NebulaGraph Source Code Explained: Validator

Architecture

NebulaGraph Query Engine consists of four major modules: Parser, Validator, Optimizer, and Executor.

NebulaGraph Query Engine Architecture

Parser is responsible for performing lexical and syntax analysis on a statement and generating an AST (Abstract Syntax Tree). Validator aims to convert an AST into an execution plan. Optimizer optimizes the execution plan. And Executor is designed to perform computing on the data.

In this article, we will introduce how Validator is implemented.

Structure of Source Files

The directories for the source code of Validator are src/validator and src/planner.

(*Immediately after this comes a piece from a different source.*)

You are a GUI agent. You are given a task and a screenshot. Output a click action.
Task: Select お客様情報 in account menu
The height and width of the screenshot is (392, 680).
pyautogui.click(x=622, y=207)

The src/validator directory contains the code for implementing the validators for the clauses, such as OrderByValidator, LimitValidator, and GoValidator.

validator/
├── ACLValidator.h
├── AdminJobValidator.h
├── AdminValidator.h
├── AssignmentValidator.h
├── BalanceValidator.h
├── DownloadValidator.h
├── ExplainValidator.h
├── FetchEdgesValidator.h
├── FetchVerticesValidator.h
├── FindPathValidator.h
├── GetSubgraphValidator.h
├── GoValidator.h
├── GroupByValidator.h
├── IngestValidator.h
├── LimitValidator.h
├── LookupValidator.h
├── MaintainValidator.h
├── MatchValidator.h
├── MutateValidator.h
├── OrderByValidator.h
├── PipeValidator.h
├── ReportError.h
├── SequentialValidator.h
├── SetValidator.h
├── TraversalValidator.h
├── UseValidator.h
├── Validator.h
└── YieldValidator.h

The src/planner/plan directory defines the data structure of all the PlanNodes, aiming to generate the execution plans. For example, if a query statement contains aggregate functions, an Aggregate node will be generated in the execution plan, and the Aggregate class, defined in Query.h, specifies all the information necessary for the computation of the aggregate functions, including grouping keys and aggregate expressions. In NebulaGraph, more than 100 PlanNodes have been defined. For more information, see PlanNode∷kind in PlanNode.h.

planner/plan/
├── Admin.cpp          
├── Admin.h             // administration related  nodes
├── Algo.cpp
├── Algo.h              // graph algorithm related nodes
├── ExecutionPlan.cpp
├── ExecutionPlan.h     // explain and profile nodes
├── Logic.cpp
├── Logic.h             // nodes introduced by the implementation layer
├── Maintain.cpp
├── Maintain.h          // schema related nodes
├── Mutate.cpp
├── Mutate.h            // DML related nodes
├── PlanNode.cpp
├── PlanNode.h          // plan node base classes
├── Query.cpp
├── Query.h             // DQL related nodes
└── Scan.h              // index related nodes

Additionally, the src/planner directory contains the code for implementing the planners of nGQL and MATCH statements. These planners are used to generate the execution plans of nGQL and MATCH statements.

Explaining Source Code

The entry function of Validator is Validator::validate(Sentence*, QueryContext*). It is responsible for converting the AST, generated by Parser, into an execution plan. QueryContext stores the root node of the execution plan. Here is the source code of this function.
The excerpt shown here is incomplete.